Życie w UK
Większość Brytyjczyków chce, aby zakaz podróży zagranicznych obowiązywał w UK aż do NASTĘPNEGO ROKU!
Fot. Getty
Choć kraje Europy Południowej robią, co mogą, by otworzyć swoje kurorty dla turystów z Wielkiej Brytanii, to okazuje się, że większość Brytyjczyków wcale nie zamierza w tym roku wyjechać na zagraniczne wakacje. Co więcej, większość mieszkańców Wysp chciałaby utrzymania zakazu podróży zagranicznych aż do 2022 r.

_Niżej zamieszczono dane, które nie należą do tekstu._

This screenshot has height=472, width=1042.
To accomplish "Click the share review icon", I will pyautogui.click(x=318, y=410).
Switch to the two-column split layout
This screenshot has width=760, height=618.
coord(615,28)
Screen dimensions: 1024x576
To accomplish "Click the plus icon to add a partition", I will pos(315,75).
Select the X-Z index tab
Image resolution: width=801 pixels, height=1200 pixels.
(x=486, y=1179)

Z sondażu przeprowadzonego przez Redfield & Wilton Strategies dla „MailOnline” wynika, że aż 55 proc. Brytyjczyków popiera wydłużenie zakazu podróży zagranicznych w UK („non-essential travel”) aż do następnego roku (przeciwnych takiemu pomysłowi jest 21 proc. badanych). Dodatkowo aż 43 proc. ankietowanych stwierdziło, że nie planuje w tym roku nigdzie jechać na wakacje, a tylko jedna czwarta zaznaczyła, że ma nadzieję na wyjazd latem do innego kraju. Trudno zatem nie zauważyć, że choć Brytyjczycy kochają zagraniczne podróże, a w okresie wakacyjnym kurorty Europy południowej są dosłownie pełne mieszkańców UK, to wizja kolejnych fal epidemii i lockdownów skutecznie poskromiła ich wakacyjne pragnienia.

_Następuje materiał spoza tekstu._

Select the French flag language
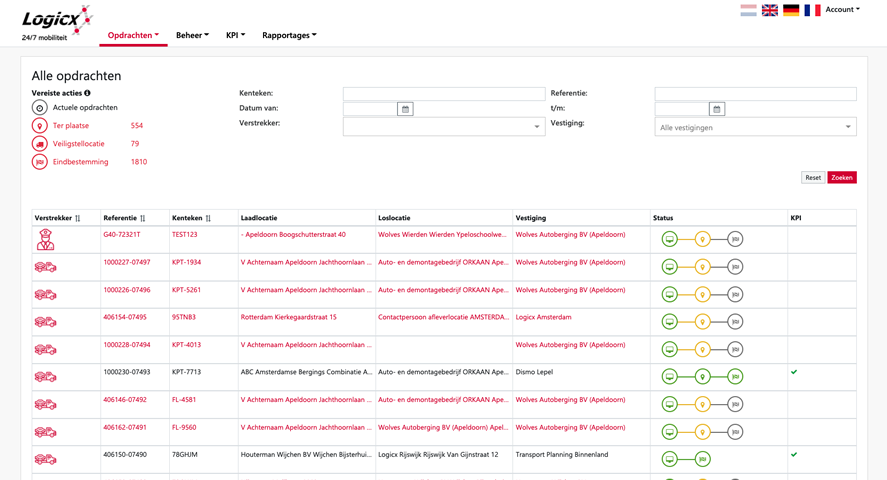Viewport: 887px width, 480px height. [812, 10]
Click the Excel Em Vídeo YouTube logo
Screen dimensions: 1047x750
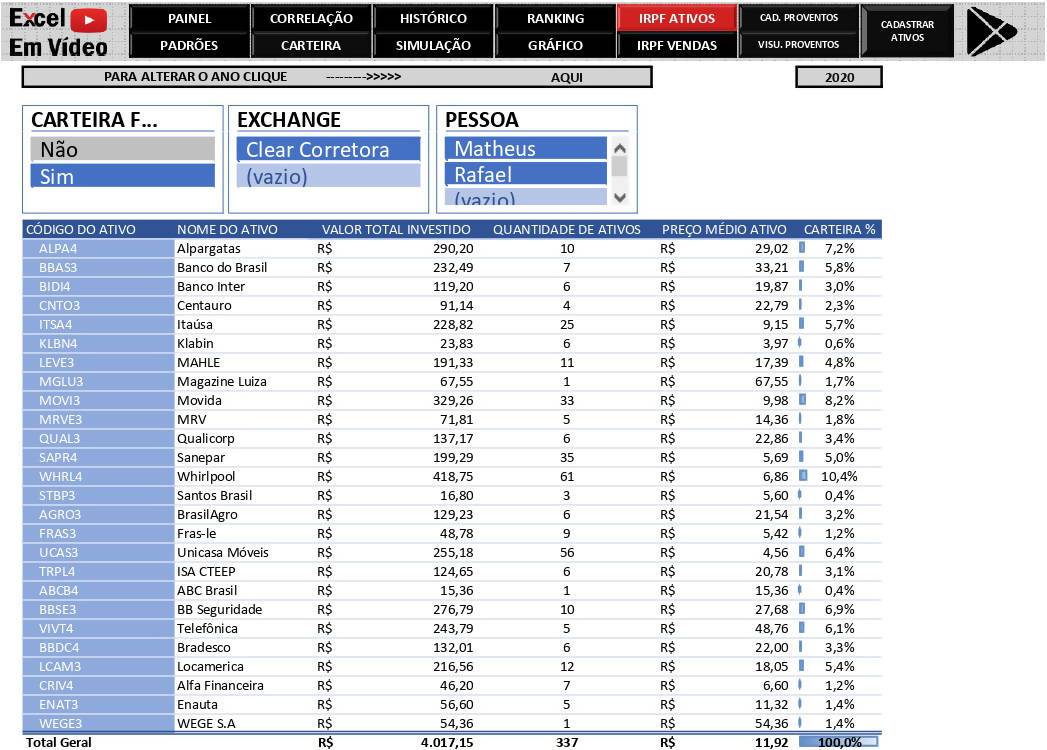click(x=60, y=31)
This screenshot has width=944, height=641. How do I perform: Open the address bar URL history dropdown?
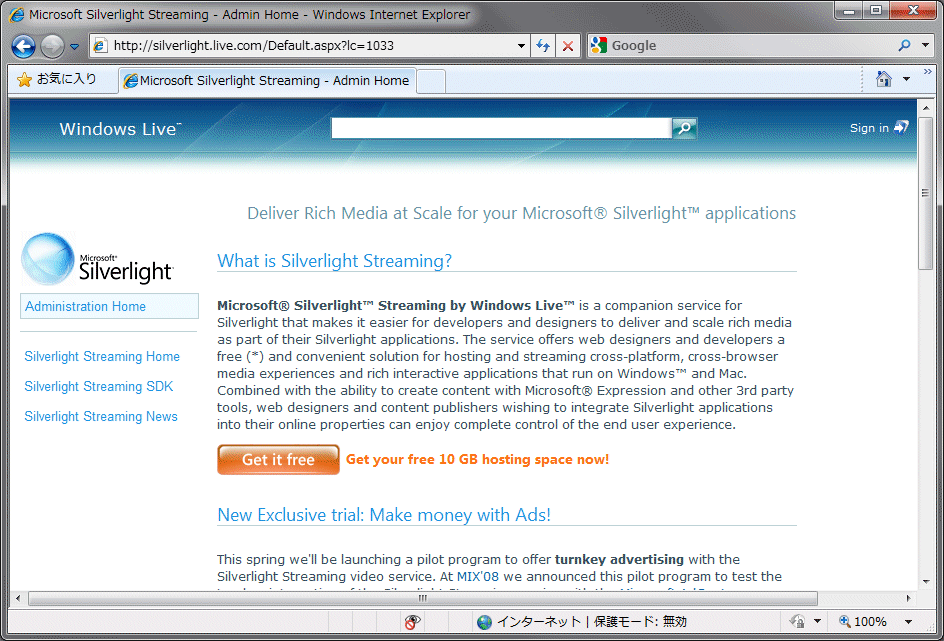pos(521,46)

Paszporty covidowe nie takie potrzebne?
Wyniki ankiety dla „MailOnline” są dosyć zaskakujące, biorąc pod uwagę fakt, że rząd brytyjski dwoi się i troi (podobnie zresztą jak kraje południa Europy), by umożliwić Brytyjczykom bezpieczne wyjazdy na zagraniczne wakacje. Z nieoficjalnych informacji, przekazanych m.in. przez „The Daily Telegraph” wynika, że paszporty szczepionkowe mogą się pojawić na Wyspach już za miesiąc. Zbiegłoby się to w czasie z otwarciem 17 maja granic i zniesieniem zakazu podroży zagranicznych typu non-essential. Department of Transport (DfT) intensywnie pracuje nad jakimś rodzajem certyfikacji osób zaszczepionych oraz osób posiadających przeciwciała koronawirusa po przechorowaniu COVID-19, pomimo tego, że komisja Equality and Human Rights Commission ostrzegła kilka dni temu przed wprowadzeniem takiego rozwiązania. Członkowie komisji uznali, że paszporty szczepionkowe mogą być „bezprawne” i mogą prowadzić do dyskryminacji części społeczeństwa.